Tra pochi istanti il pianeta sarà pronto ad assistere all’ennesima “guerra giusta”, i motori della carovana bellica già ruggiscono in attesa che si alzi il sipario sul teatrino iracheno.

Il grande interrogativo che oggi assilla quasi tutti gli abitanti della terra è se questo intervento sia giusto, inevitabile, quali conseguenze comporterebbe sull’equilibrio mondiale e soprattutto se sussistano le possibilità per una via alternativa all’attacco militare.

Credo che nessun essere umano possa oggi guardarci dritto negli occhi e dare una risposta piena e totale a questi dubbi, che pesano come macigni sulle dita di coloro che dovranno decidere se premere o meno il grilletto. Quello che stiamo vivendo non è un film in bianco e nero dove si ha una visione manichea, anche se in tanti tentano di mandare in onda questo spettacolo. Tantissime sono le cose che si potrebbero dire ed infinite le angolature da cui poterle analizzare.

Onestamente a volte l’impiego della forza è inevitabile, esiste un punto oltre al quale non si può andare, attraversato questo il conflitto diventa quasi "obbligatorio". Però resta arduo comprendere “dov’è fin là”. Dove si trova la sottile linea rossa.

Il “falco” statunitense ed il suo “canarino” inglese spingono per un intervento quasi immediato ritenendo che marzo 2003-gennaio 2004, date in cui l’UNSCOM prevede di terminare l’ispezioni e successivo disarmo, sia troppo tardi e che Saddam Hussein per allora disporrebbe già di un arsenale nucleare . Il resto del pianeta invece spinge per ispezioni immediate. "Dovranno" comprendere se si può ancora evitare un conflitto ragionando quindi in un'ottica temporale, e non solo spaziale, per capire quanto lontana o vicina si trovi quella sottile linea rossa. E capire cosa fare dopo il conflitto. Come insegnò Michael Collins, rivoluzionario irlandese: “E' molto più difficile ricostruire quando i cannoni tacciono”.

Purtroppo credo che queste elucubrazioni siano oggi poco utili e come sempre siano giunte in ritardo quindi preferisco parlare d’altro, delle contraddizioni di questo conflitto, delle occasioni perse e della necessità vitale di trovare vie alternative alle armi.

Tutti i maggiori disastri che hanno insanguinato il nostro presente erano annunciati e poco si è fatto per evitarli. Abbiamo aperto gli occhi quando ormai era tardi. Li abbiamo aperti su ground zero, oppure quando minoranze etniche venivano già massacrate in Yugoslavia. Li apriamo solamente quando due popoli sono già sommersi nella loro missione di sterminio reciproco. E a volte non ci siamo nemmeno degnati di aprirli. Oggi ancora una volta siamo pronti a perderci nell’ennesimo labirinto delle malvagità.
::::
* SERIE DI COMPITI *
a - Nel testo sull'intervento in Iraq, entro quali date l'UNSCOM prevede di terminare le ispezioni e il successivo disarmo?
b - Trasforma in un elenco puntato il paragrafo del testo sull'intervento in Iraq che inizia con «Il “falco” statunitense», mantenendone i fatti principali.

* ESTRATTI DEI DATI *
::::
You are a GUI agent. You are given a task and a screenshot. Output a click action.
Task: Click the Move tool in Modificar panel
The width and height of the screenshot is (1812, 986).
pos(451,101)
::::
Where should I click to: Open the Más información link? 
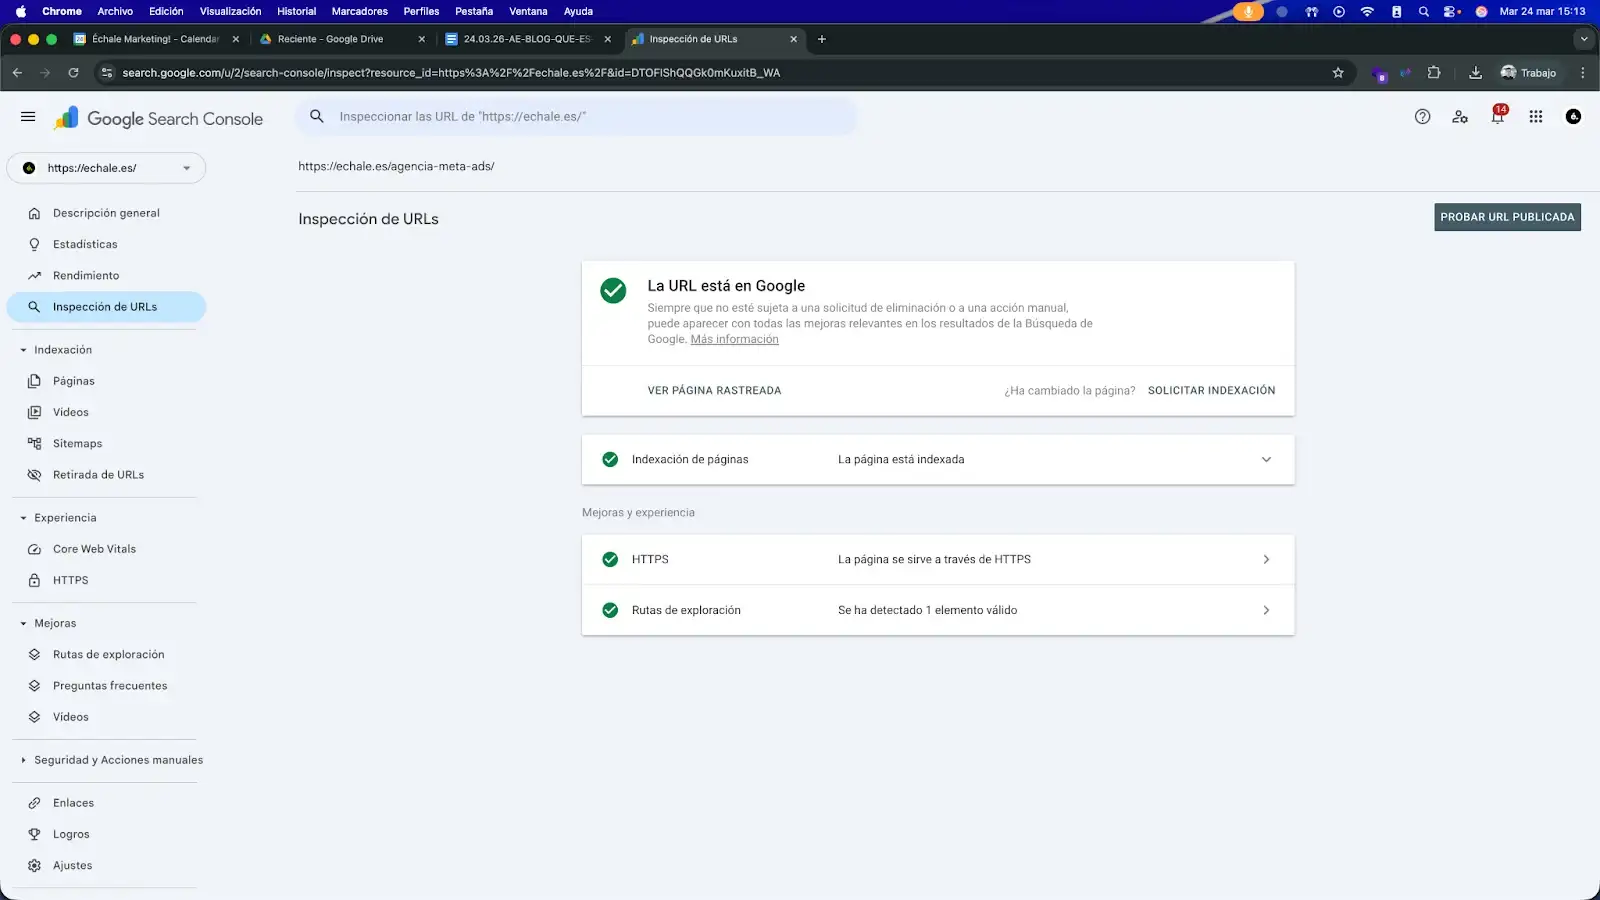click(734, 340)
::::
* RISPOSTE AI COMPITI *
a - Marzo 2003-gennaio 2004.

b -
- Il “falco” statunitense e il “canarino” inglese vogliono un intervento quasi immediato. Secondo loro il periodo marzo 2003-gennaio 2004, in cui l'UNSCOM prevede di concludere ispezioni e disarmo, arriva troppo tardi, perché per allora Saddam Hussein avrebbe già un arsenale nucleare.
- Il resto del pianeta chiede invece ispezioni immediate.
- Bisognerà capire, in un'ottica temporale oltre che spaziale, se il conflitto si può ancora evitare e quanto sia vicina la sottile linea rossa.
- Bisognerà anche capire cosa fare dopo il conflitto.
- Il paragrafo cita il rivoluzionario irlandese Michael Collins: “E' molto più difficile ricostruire quando i cannoni tacciono”.